What can I do for myself and my family?
A good start is to realise that we are all experiencing a disaster. We have now lost a land area to bush fires the size of Ireland. Dozens of people have died, thousands have been displaced. An estimated 500,000,000 native animals have perished. Over a thousand homes have been destroyed. And there is currently no end in sight.
Here’s a short list on where to get quality, up to date information:
- Air quality – EPA website
- Official status and emergency warnings in Victoria via VicEmergency app – App Store | Google Play or online
What can I do to lessen the impact of smoke and pollution on myself and my family?

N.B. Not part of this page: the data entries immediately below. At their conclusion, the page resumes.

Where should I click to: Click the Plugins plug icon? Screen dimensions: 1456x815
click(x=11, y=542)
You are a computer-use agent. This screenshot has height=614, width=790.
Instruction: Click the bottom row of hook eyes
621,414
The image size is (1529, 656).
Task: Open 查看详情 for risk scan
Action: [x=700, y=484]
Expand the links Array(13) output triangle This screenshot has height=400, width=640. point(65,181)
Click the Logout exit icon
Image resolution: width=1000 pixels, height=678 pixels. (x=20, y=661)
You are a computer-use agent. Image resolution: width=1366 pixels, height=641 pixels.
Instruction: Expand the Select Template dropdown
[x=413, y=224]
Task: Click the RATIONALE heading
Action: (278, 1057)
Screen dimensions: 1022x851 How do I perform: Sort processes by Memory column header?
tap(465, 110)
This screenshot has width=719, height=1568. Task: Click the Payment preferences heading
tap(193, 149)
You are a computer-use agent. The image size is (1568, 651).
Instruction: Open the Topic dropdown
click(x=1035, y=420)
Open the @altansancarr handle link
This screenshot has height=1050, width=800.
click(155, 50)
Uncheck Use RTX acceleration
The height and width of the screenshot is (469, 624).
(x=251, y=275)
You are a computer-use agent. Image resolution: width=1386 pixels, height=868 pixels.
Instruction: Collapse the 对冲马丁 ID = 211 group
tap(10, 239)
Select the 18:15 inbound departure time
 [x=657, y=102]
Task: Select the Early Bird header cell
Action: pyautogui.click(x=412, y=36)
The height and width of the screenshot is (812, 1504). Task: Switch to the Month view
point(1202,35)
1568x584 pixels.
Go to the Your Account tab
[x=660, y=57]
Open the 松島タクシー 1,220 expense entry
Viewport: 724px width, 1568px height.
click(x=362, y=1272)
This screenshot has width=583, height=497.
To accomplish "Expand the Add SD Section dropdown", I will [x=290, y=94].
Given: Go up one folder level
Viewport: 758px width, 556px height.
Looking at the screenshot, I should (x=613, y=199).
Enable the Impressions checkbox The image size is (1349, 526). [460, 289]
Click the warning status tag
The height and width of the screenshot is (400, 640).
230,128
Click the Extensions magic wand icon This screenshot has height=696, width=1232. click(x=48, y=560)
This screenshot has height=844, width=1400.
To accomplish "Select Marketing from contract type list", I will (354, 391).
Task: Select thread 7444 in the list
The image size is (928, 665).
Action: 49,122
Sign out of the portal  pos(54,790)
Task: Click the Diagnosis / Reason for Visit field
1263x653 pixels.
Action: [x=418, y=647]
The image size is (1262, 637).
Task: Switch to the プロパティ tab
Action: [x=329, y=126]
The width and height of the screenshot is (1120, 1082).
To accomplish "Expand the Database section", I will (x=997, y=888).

This is difficult to assess and there’s not a lot of research to guide us on this issue. During times of significant smoke pollution the best course of action is to stay home and keep the windows closed. If you do use air-conditioners, make sure you set them to re-circulate the air – otherwise you are going to end up with environmental smoke in your home. Standard air conditioners can’t filter out smoke particles as these are so small they do not get held back by the filters.
Masks are very unlikely to help children, as they won’t seal tight to the face and the children will just breath contaminated air through the gaps. For adults, special P2 masks from hardware stores may be an option but they have sold out in many places. This is probably just as well as, again, they are unlikely to help much unless you manage to achieve an excellent seal to the face. Medical supply stores may also still have some stock of ’N95’ surgical type masks which achieve similar filtration. They will likely reduce the amount of particles you’re exposed to but by no means filter all of them.
Naaman Zhou from The Guardian has written an excellent overview on our current levels of environmental smoke and masks that might be helpful to you.
As always, care for yourself and look out for others that may need your help. Particularly younger family members may pickup on the tension and apprehension that may build up without being able to put this into words. Sitting down, explaining that there are fires happening that send smoke across the country might give meaning to those fears. Letting your children know that they and their family are safe will also help alleviate fears. If you do decide to donate maybe do this together with your children to show them that fears and even big challenges like the one we are facing right now can be addressed and, eventually, overcome.
Lastly, if you experience a medical emergency dial 000 for urgent help. If your medical issue is not life-threatening but you do see your health impacted, our team at Eleanor Clinic are available as always.